The DUP should focus on what they can do with the money, rather than focusing on the EU-UK Brexit deal that no one in London, Brussels or Dublin wants to reopen.

“They need to worry about what they can control and focus on what the Assembly and the Executive should be doing. And it’s not the reworking of treaties,” he says.

“Instead, it’s the things that matter to their electors, whether health services and schools are operating, whether public transport is in a good state.”

However, Sir Jeffrey Donaldson and others insist that the priority is Northern Ireland’s place in the union, not technocratic compromises to avoid an Irish hard border.

“Nobody’s saying, least of all me as an avowed unionist, that their place in the union has changed,” says Buckland, who campaigned in 2016 for the UK to stay in the European Union.

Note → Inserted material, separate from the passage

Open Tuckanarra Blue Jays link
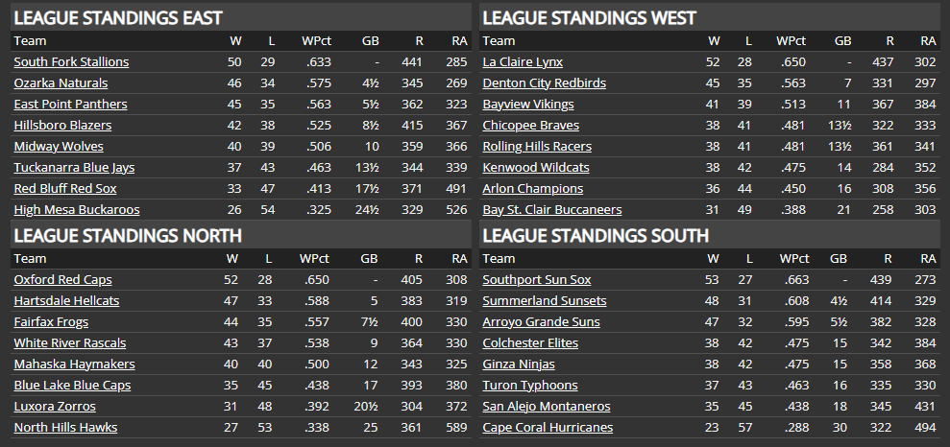950x447 pixels. (x=74, y=168)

“Brexit brought complications. It always was going to do so. The idea that the Irish border would be an exception to the hard edges of the EU single market was always an idle one.

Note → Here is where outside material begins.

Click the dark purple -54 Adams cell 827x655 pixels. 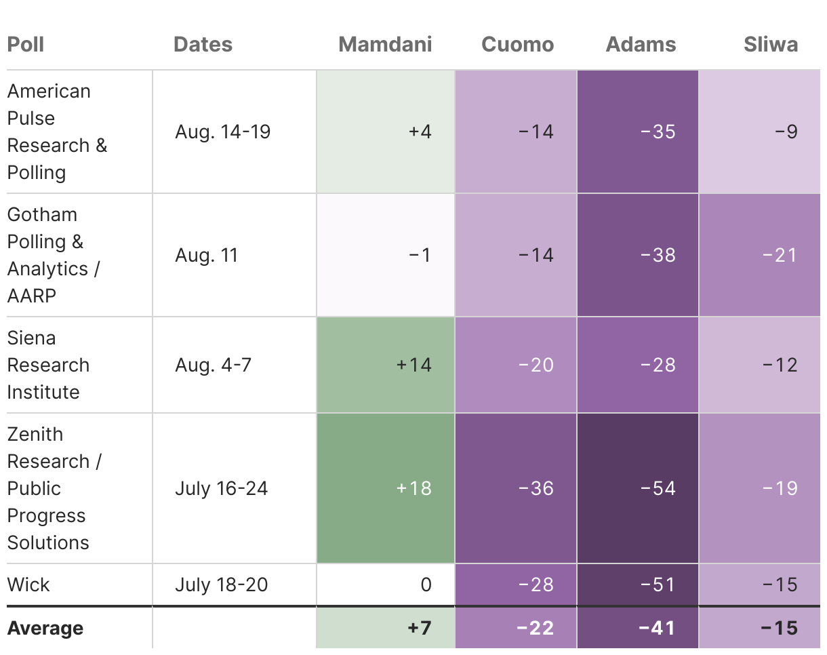coord(637,488)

“Inevitably, the EU wanted the single market policed,” he said, adding that he had been worried from the off about the consequences of a UK exit from the EU.

The UK/EU Windsor agreement, last year’s deal aimed at allaying unionist concerns over the previous Brexit divorce agreement for Northern Ireland, has gone, however, “a huge way” to mitigating the negative consequences of that December 2020 trade deal.

“We should allow that time to work. If it needs further refinement, we’ll come back to it. There will be an opportunity for a formal review to smooth off rough edges.”

Understanding Donaldson’s internal party difficulties, Buckland said, nevertheless, the DUP seems to “be party led by committee as opposed to individual initiative”.

“Ultimately, I cannot see how we can go about it a different way,” he said, bar contemplating some language in the UK’s Internal Markets Act to “clarify and safeguard” Northern Ireland’s place.

However, Buckland goes on to warn clearly that the paralysis in Northern Ireland’s politics, seen by many as ever-more demands for changes by the DUP, is being welcomed less and less in Westminster.

Unionists, he says, must be conscious of changing opinions in Great Britain: The danger always for Northern Ireland is not hostility [in Britain], but ignorance and indifference.

“That’s not so much a West Tyrone question, but a West Swindon question. Why do we bother? We’re funding it to the tune of £17/18 billion a year and all we get is grief,” he says.

Buckland does not agree with such views, believing that the ties that bind England, Scotland, Wales and Northern Ireland are “familial” and worth preserving, but those views are there.

“The danger is the more insular NI politics becomes, the less relevant it is seen not just in Westminster, but by the public,” he says.

“That would be a very sad day for all of us.”